>>>
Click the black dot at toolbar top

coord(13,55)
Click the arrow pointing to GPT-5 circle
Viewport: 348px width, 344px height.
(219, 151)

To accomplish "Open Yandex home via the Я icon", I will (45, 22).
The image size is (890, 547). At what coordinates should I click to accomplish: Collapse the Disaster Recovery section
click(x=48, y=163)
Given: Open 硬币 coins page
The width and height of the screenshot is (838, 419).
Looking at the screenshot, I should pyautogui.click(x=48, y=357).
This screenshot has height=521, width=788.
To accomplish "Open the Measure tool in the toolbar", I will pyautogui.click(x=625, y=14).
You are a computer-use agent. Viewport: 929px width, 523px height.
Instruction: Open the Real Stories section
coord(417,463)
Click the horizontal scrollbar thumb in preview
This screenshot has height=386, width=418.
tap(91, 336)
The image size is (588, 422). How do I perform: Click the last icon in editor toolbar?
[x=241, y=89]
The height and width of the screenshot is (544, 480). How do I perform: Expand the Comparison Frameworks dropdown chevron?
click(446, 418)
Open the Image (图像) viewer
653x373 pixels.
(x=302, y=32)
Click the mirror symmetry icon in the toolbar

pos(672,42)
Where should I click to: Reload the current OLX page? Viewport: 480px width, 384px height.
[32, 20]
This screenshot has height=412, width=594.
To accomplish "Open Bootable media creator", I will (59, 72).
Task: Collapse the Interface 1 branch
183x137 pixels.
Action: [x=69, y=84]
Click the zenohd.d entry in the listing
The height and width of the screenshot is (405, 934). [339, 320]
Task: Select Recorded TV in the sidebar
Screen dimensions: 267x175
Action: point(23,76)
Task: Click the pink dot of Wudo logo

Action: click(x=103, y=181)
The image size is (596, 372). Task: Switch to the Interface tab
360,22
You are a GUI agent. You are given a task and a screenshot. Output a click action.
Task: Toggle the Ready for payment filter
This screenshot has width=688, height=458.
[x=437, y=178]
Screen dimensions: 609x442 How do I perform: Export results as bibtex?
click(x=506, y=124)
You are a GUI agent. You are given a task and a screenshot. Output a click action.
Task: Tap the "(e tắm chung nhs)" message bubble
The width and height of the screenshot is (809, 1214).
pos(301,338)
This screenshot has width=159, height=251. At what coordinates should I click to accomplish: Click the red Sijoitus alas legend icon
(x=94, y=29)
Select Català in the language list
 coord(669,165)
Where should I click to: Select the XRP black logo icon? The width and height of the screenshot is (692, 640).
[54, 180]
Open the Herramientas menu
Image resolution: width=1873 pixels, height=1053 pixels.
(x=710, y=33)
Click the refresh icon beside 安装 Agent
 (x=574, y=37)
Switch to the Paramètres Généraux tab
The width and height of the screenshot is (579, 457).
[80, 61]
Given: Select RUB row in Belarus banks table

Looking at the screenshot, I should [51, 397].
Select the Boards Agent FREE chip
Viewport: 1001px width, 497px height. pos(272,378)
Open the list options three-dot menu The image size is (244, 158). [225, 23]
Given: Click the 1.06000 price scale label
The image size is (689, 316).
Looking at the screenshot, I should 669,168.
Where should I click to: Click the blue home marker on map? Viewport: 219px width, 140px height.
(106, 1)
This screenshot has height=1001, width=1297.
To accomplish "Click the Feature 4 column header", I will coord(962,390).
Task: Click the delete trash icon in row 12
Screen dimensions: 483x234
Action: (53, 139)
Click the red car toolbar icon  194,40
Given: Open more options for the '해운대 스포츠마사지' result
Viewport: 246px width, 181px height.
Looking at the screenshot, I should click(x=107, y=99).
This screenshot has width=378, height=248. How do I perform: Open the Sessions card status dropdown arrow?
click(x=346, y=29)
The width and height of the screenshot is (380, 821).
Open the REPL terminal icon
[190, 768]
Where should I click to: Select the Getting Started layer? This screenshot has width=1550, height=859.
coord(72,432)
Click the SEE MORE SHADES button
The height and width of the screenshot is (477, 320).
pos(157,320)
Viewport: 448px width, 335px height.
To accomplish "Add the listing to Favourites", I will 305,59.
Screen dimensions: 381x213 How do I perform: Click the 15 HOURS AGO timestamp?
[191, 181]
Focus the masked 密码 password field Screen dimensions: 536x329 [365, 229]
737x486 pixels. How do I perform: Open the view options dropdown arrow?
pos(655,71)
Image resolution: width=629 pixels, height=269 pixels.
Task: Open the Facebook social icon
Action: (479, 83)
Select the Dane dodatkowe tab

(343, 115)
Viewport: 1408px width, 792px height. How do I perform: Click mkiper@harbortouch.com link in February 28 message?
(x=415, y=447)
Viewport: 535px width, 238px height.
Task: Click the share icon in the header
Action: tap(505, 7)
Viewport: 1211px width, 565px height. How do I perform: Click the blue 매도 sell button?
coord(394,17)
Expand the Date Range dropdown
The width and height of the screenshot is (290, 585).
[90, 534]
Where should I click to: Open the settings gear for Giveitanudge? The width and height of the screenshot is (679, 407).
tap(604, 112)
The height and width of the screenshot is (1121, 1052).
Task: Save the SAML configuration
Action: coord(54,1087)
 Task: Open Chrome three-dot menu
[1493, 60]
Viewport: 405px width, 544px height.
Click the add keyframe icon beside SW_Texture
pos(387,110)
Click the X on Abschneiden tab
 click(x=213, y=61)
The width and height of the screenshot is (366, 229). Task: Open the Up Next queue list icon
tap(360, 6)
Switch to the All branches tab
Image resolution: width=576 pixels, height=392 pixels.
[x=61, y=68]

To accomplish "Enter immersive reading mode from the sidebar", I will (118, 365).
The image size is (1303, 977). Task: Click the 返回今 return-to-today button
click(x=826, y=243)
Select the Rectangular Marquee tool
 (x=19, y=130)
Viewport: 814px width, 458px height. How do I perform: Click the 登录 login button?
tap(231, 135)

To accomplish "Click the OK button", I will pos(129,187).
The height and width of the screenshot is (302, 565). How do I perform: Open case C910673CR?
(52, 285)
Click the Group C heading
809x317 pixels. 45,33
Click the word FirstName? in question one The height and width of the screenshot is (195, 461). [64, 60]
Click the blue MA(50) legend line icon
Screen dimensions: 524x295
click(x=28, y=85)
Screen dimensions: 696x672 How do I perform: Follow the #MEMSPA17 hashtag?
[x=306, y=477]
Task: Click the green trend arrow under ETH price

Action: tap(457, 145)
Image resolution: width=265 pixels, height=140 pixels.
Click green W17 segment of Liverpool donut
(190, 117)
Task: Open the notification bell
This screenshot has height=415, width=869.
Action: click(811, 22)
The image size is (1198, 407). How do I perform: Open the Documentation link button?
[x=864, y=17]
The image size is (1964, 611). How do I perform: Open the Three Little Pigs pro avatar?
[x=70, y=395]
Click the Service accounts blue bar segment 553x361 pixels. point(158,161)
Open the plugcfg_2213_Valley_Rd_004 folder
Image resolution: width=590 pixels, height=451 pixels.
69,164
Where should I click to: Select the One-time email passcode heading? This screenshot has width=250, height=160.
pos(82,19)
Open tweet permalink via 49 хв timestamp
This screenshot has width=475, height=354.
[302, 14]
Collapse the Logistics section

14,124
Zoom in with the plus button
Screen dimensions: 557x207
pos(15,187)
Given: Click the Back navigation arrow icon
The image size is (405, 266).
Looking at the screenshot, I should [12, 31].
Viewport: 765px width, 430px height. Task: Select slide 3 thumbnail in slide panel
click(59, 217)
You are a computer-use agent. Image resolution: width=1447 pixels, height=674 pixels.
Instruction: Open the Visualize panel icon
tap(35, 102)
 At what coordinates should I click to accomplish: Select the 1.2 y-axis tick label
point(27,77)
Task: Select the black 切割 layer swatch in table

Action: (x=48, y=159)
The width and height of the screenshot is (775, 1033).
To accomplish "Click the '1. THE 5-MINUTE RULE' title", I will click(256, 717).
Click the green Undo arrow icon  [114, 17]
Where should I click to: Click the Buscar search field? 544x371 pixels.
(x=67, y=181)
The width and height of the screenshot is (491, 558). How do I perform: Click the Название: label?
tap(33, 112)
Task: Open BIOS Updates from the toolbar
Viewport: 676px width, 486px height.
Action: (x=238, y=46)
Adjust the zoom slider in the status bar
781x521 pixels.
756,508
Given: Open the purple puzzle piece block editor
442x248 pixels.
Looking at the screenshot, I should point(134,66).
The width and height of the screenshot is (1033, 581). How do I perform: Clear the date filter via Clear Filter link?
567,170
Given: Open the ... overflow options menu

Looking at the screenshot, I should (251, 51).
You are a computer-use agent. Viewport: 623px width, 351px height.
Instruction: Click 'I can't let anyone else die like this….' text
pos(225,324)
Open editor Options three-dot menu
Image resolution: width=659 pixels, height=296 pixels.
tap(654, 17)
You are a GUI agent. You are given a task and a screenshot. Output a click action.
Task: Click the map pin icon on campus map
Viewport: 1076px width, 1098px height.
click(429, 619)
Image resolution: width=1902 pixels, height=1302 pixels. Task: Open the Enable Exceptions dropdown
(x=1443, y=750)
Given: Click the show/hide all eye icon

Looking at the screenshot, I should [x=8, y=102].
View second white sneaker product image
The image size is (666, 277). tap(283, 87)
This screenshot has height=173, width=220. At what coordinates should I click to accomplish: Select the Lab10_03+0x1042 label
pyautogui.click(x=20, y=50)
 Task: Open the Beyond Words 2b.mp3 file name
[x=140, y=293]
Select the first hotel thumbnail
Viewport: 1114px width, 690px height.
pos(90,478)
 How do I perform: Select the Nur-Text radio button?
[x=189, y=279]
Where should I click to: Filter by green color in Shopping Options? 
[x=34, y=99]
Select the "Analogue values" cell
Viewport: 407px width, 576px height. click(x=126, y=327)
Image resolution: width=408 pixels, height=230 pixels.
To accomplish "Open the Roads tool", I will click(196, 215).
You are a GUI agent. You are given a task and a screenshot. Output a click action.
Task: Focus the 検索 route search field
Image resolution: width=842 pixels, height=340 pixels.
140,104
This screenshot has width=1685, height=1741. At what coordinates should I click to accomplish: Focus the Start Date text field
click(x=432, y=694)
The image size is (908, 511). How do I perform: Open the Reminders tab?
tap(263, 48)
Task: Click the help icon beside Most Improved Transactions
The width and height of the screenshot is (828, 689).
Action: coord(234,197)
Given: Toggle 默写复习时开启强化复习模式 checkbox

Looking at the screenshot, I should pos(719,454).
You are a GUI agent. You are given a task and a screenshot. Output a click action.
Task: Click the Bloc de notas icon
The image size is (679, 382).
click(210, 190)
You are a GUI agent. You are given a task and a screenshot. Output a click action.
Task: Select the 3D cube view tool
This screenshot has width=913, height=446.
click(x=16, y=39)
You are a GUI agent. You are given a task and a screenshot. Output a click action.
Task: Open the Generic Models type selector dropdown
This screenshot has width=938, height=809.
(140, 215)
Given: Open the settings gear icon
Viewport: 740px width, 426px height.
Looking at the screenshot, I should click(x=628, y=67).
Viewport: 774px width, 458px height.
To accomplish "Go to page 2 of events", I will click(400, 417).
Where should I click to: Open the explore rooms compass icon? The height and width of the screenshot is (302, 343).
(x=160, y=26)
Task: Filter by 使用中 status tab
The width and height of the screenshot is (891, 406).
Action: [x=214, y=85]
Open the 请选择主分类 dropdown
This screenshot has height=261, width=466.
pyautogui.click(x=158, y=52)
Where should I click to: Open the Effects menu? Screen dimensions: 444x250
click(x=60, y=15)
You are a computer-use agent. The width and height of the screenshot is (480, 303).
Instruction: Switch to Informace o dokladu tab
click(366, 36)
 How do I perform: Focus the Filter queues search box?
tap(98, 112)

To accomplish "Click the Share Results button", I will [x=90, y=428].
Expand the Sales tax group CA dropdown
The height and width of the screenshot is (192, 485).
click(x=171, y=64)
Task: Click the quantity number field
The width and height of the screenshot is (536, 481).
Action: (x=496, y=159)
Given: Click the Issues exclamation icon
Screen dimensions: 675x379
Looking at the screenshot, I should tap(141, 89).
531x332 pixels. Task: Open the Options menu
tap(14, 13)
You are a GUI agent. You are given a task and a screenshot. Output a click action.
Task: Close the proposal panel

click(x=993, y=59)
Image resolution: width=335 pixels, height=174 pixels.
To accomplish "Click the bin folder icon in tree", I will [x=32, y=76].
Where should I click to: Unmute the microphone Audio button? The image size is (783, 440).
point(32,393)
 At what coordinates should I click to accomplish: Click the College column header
<<<
§ Required work: Which lines hold the string "sidebar"? Copy all of them from the data above.

§ Written answer:
Task: Select Recorded TV in the sidebar
To accomplish "Enter immersive reading mode from the sidebar", I will (118, 365).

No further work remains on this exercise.